Layer 2: Converting DOM Elements to Data
Repartee is responsible for being able to show a DOM element within another DOM element, based on the space available. This means that it will need to be able to convert DOM elements into the raw data that the algorithm requires, as well as interpret the algorithm’s output and apply it back to the elements if necessary.
Once we have this working, it’s time to integrate Repartee into the complete Textbox.io editor.
Layer 3: Integrating with the editor
Once again, we’ll need a part of the editor to interface with Repartee, isolating it from the rest of the editor. Overall we will have three layers:
- Editor Code: Deriving the elements and layouts to send to the project.
- Repartee API: Deriving from the DOM elements the coordinates, dimensions, and layout candidates to send to the algorithm.
- Repartee Algorithm: Choosing the best layout.
- Repartee Algorithm: Choosing the best layout.
- Repartee API: Consolidating the information to send to the editor about displaying the DOM elements.
- Editor Code: Rendering the DOM elements in the right spot.
Although this is a simplification of the actual Textbox.io code, the concepts are the same. We allow each stage of the process to perform only a discrete action, letting us be sure of the result of each step, given an input.
This approach pays huge dividends when considering a bug: By structuring Repartee in this way, we can easily identify which stage of the process is at fault. If we can’t replicate the bug at the algorithm layer or the API layer, then it is easy to rule out Repartee and look elsewhere in the editor code. Similarly, if we can replicate it at the algorithm layer, we only need to fix it there, and everything else should continue working as expected.
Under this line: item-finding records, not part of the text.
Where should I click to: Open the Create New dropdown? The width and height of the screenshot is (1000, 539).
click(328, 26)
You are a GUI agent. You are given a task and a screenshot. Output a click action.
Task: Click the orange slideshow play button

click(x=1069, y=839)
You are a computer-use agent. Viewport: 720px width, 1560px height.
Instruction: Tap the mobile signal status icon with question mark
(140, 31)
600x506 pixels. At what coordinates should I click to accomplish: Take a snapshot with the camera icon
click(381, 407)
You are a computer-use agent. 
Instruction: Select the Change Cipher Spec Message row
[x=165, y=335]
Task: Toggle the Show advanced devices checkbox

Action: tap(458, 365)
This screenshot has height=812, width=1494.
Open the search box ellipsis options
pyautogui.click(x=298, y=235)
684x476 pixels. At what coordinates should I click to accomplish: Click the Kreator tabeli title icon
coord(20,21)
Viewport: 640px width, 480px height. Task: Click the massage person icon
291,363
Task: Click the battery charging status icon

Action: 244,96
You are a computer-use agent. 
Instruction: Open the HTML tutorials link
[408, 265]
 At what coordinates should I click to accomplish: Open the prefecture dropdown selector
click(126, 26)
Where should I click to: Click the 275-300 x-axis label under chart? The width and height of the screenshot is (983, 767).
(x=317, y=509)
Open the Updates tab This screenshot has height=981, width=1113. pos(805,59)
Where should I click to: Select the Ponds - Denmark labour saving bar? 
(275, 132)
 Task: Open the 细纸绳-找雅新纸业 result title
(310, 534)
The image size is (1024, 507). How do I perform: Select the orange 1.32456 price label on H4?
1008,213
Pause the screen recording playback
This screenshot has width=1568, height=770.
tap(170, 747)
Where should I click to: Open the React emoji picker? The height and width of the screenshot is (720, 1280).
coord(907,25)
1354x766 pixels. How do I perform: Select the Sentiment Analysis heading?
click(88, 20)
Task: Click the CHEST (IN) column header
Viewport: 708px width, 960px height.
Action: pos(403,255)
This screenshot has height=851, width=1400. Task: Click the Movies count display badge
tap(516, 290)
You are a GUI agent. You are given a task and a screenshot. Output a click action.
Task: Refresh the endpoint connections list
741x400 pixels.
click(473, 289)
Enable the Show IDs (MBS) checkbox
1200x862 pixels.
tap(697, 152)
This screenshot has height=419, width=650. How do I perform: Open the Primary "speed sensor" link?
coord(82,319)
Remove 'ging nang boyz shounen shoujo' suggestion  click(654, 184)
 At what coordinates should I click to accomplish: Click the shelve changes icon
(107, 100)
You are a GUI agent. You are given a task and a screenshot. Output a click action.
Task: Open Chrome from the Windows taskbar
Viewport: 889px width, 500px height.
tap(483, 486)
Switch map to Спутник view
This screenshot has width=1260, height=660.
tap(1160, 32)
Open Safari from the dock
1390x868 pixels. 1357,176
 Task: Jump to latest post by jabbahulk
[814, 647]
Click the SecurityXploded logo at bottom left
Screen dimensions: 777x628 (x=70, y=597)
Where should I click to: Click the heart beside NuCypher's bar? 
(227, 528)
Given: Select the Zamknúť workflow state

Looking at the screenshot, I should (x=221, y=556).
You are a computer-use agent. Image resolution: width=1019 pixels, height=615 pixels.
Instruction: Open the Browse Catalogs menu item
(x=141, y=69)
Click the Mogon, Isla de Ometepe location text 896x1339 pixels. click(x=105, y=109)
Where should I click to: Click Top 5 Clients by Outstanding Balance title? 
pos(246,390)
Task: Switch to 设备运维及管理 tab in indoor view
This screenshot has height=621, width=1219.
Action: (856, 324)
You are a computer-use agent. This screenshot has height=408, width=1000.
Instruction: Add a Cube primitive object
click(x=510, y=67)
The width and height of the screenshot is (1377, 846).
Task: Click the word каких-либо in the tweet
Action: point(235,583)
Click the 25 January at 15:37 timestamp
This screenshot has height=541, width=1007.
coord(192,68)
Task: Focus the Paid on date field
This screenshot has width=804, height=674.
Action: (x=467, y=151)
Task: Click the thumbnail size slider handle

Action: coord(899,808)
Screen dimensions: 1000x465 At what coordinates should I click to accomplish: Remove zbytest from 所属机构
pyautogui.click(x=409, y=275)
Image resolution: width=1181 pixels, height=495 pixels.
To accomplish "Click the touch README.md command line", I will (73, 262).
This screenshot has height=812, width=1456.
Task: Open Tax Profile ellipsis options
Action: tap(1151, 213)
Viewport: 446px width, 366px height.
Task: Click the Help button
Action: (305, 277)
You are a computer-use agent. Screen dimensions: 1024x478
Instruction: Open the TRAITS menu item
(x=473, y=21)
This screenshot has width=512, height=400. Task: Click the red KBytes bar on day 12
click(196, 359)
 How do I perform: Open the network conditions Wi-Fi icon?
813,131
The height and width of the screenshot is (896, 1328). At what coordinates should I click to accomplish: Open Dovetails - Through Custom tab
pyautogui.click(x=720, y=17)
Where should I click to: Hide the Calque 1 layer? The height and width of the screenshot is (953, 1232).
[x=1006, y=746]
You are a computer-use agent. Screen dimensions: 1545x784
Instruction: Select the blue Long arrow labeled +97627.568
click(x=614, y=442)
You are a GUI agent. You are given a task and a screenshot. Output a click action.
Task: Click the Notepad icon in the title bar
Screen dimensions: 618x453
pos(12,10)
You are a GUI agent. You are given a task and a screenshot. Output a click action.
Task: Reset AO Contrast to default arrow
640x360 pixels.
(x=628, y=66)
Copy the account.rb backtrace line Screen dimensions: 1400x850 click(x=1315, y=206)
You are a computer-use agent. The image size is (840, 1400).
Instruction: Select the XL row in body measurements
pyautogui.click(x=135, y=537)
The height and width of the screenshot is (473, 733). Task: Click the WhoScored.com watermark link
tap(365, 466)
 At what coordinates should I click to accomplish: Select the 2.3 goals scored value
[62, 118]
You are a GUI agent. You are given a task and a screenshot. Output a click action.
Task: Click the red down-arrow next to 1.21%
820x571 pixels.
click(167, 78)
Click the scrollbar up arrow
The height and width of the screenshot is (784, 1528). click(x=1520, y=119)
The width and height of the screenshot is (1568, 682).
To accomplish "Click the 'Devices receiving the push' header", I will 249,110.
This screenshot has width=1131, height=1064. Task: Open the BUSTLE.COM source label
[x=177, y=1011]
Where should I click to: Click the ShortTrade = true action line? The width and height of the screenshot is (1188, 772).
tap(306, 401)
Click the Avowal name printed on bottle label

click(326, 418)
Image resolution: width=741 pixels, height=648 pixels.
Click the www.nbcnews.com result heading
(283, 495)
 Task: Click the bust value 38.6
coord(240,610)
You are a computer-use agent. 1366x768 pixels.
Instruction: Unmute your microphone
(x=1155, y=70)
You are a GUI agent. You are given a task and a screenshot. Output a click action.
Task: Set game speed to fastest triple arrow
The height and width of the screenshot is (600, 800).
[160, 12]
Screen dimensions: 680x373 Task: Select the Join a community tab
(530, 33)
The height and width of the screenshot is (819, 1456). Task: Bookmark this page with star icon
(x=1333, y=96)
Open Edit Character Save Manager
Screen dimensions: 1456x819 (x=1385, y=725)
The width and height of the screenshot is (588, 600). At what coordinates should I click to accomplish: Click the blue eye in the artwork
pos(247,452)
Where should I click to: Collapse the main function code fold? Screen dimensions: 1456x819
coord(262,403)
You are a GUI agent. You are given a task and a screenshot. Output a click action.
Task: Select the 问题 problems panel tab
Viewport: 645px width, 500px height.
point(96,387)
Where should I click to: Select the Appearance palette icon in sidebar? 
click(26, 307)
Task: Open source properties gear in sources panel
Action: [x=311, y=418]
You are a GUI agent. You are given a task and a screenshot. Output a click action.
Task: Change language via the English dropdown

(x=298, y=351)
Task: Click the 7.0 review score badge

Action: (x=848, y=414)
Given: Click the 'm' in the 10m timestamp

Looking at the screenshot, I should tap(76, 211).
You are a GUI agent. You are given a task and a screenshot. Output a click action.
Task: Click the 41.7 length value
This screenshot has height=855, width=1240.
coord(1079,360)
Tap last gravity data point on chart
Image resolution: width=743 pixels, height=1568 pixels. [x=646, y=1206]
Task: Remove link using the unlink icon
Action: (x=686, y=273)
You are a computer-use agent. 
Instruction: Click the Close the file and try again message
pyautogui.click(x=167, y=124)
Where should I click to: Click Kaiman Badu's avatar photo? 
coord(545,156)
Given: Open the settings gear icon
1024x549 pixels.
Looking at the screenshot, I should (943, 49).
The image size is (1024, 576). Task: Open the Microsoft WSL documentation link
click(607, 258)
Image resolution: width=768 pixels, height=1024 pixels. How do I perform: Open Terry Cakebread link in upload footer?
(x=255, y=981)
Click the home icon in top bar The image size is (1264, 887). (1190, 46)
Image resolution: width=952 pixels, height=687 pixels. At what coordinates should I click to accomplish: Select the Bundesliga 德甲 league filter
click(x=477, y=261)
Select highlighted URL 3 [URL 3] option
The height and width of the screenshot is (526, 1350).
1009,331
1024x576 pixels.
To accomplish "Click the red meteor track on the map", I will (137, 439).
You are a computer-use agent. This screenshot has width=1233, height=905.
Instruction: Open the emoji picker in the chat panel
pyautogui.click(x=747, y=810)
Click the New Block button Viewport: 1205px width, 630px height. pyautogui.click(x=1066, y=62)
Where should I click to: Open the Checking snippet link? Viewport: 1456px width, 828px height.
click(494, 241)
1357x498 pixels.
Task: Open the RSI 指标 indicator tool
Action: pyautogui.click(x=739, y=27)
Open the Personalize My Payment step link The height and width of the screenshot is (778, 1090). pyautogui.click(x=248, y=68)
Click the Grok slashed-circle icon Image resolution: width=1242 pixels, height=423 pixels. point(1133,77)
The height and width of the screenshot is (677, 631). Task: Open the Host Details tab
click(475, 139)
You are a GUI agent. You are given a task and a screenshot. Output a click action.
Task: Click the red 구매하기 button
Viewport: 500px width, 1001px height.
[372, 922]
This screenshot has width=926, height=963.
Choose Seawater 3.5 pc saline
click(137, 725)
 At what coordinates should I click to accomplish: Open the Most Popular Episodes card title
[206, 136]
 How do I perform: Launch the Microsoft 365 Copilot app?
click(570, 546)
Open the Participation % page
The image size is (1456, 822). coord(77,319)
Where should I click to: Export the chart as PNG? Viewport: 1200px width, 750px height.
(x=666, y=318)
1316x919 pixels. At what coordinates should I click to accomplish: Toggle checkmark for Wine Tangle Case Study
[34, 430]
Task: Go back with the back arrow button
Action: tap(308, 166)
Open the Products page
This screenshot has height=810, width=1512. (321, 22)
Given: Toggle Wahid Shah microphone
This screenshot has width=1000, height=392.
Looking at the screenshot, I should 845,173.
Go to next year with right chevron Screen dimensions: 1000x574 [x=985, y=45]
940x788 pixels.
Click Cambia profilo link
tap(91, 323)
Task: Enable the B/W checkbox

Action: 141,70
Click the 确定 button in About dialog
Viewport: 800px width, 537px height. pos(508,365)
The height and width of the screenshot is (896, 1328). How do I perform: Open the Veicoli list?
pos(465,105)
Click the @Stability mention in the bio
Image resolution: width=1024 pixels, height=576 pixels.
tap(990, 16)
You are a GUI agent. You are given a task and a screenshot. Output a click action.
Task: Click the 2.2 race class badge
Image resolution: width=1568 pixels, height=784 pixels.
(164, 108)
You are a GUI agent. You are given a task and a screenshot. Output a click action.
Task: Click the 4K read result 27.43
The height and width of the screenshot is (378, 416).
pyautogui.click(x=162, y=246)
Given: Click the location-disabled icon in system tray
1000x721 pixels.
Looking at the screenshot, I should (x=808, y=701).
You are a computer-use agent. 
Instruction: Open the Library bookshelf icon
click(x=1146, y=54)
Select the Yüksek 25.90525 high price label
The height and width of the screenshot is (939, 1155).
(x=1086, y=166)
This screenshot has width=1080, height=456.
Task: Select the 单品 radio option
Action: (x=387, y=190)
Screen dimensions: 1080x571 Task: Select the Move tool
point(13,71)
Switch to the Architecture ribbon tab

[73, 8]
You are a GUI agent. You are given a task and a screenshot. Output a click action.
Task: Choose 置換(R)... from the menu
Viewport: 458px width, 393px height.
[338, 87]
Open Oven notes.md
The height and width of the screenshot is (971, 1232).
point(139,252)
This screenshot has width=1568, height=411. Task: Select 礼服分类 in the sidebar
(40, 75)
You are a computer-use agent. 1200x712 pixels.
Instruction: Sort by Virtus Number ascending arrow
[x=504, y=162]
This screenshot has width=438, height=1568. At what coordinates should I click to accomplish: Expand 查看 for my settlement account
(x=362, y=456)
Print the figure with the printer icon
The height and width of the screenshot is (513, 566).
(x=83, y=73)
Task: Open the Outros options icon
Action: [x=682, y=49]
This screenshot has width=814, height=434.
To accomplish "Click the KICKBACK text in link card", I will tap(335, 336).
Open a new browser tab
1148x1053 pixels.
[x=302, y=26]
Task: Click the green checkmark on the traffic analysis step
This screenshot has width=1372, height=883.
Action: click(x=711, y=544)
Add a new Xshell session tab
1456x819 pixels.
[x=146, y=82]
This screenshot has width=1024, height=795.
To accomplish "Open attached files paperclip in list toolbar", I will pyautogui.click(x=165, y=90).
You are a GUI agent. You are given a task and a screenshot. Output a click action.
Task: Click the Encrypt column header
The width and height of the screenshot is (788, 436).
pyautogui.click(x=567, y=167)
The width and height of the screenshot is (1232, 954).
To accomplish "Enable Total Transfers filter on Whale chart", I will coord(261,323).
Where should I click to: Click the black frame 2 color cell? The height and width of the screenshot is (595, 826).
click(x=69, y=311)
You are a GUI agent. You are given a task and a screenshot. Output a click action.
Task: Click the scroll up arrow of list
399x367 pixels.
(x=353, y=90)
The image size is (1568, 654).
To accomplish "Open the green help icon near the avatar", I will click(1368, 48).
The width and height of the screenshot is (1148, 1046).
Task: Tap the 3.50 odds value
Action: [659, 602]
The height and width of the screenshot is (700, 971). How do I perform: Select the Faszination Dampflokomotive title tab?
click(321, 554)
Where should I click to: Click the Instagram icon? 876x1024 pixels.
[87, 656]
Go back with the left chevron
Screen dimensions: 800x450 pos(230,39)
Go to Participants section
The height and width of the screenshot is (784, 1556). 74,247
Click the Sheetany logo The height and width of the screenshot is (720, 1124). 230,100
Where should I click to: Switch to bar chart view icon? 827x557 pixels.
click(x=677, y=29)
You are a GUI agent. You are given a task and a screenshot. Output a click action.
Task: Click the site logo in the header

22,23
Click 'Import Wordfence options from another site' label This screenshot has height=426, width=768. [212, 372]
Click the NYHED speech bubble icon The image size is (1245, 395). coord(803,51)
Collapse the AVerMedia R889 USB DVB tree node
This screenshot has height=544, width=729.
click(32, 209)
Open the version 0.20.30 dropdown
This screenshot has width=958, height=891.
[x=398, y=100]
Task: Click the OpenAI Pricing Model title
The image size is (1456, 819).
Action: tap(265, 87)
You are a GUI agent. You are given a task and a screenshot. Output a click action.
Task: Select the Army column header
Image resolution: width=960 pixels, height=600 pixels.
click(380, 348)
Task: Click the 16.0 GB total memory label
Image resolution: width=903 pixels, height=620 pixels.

Why are there so many layers?
The critical thing when breaking down a feature into different project layers is having very strongly defined inputs and outputs between the layers. Wherever possible, we want all of the non-editor projects to be compatible with anything, not just an editor. We want their required inputs to be as minimal as possible.
The layered approach paid huge dividends when we created Textbox.io’s inline-editing mode. The projects didn’t have any assumptions about the editor; they were only dealing with DOM elements and classes. As such, changing a core concept of how the editor functioned (removing the editing iframe) didn’t matter much to the individual projects; they continued to operate as they had all along, unaware of the big shift in editor behavior.
Similar advantages were seen when Repartee’s requirements changed. When we first developed Repartee, Textbox.io, it did not have strong mobile or RTL-language support. When those requirements came in, Repartee could be substantively changed without having to rewrite large chunks of editor code.
Ultimately, the maintainability and extensibility of Textbox.io’s codebase are our goals. Code should be as conducive as possible to productive refactoring; it is going to happen, so we plan ahead for it. The code we write is almost certainly still not 100% correct, but we structure it in such a way that we can continually address new challenges, as they arise, without having to change code all over the place!
To be fair, the problem-decomposition approach does have drawbacks. Building in this way can appear over-engineered, add to code size, and the levels of indirection and layers can be harder for developers new to the codebase to follow. Though we wrestle with these issues, for us in the Textbox.io project team, modular problem decomposition is worth it.